**WHAT THIS EXERCISE ASKS**
a) In the passage on improving ad performance, what kind of content often drives higher engagement?
b) Write the next part of the passage on improving ad performance, picking up after its last sentence.

**DOCUMENT PASSAGE**
:::::

A/B testing is your best friend here. Create multiple versions of your ads and monitor performance across metrics like CTR, conversion rate, and cost per acquisition. Use the insights not just to find winners, but to evolve your brand’s messaging.

Your creative toolkit should include:

  • Scroll-stopping visuals (think contrast, motion, or bold text)
  • Copy that addresses pain points or benefits clearly
  • Strong, action-oriented CTAs

The more you refine, the more efficient your ad spend becomes—and your ROAS follows.

4. Explore different ad formats

Don’t put all your budget into one type of ad. Different formats perform differently depending on your audience, platform, and goals.

Static images might work well for fast-loading mobile ads. Carousels can showcase multiple products or features. Video content often drives higher engagement, especially for storytelling or demonstrations.

Try experimenting with:

  • Image ads vs. video ads
  • Stories vs. feeds
  • Short-form vs. long-form video
  • Text-heavy ads vs. visual-led creatives

Your audience consumes content in different ways, so meet them where they are. Diversifying your formats helps you identify what format gets the most traction across each funnel stage, leading to higher engagement and, ultimately, a stronger ROAS.

:::::

**RAW DATA**
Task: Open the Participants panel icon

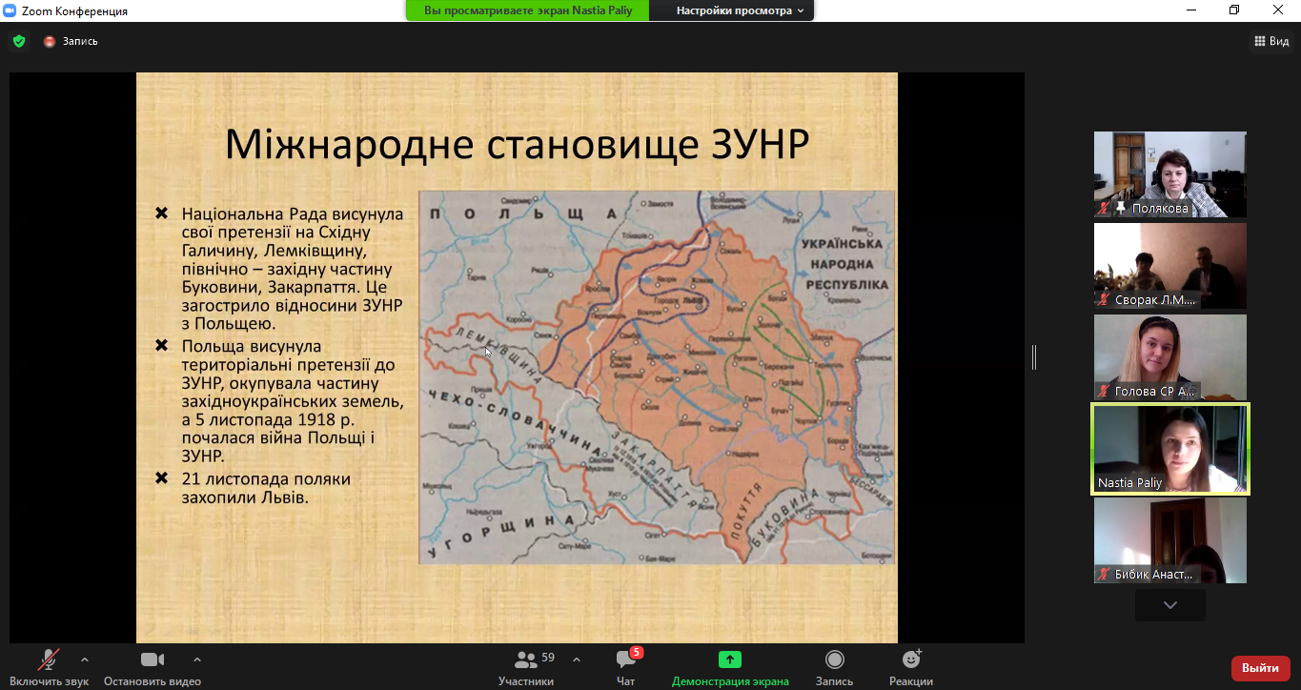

:::::

**RESPONSES**
a) Video content, especially for storytelling or demonstrations.

b)
5. Nurture with retargeting

Most shoppers don’t convert on their first visit, but that doesn’t mean they’re gone for good. Retargeting helps you re-engage those warm leads and bring them back into your funnel.

Use pixels or tracking cookies to build audiences of people who viewed a product, added to cart, or browsed your site but didn’t check out. Then serve them tailored ads based on what they were interested in.

Effective retargeting quick-wins:

  • Dynamic product ads showing the exact items they viewed
  • Reminder messages or limited-time discounts
  • Testimonials or social proof to rebuild confidence

Retargeting works because it hits when intent is already there. It shortens the consideration phase and increases conversions from traffic you’ve already paid for, maximizing ROAS.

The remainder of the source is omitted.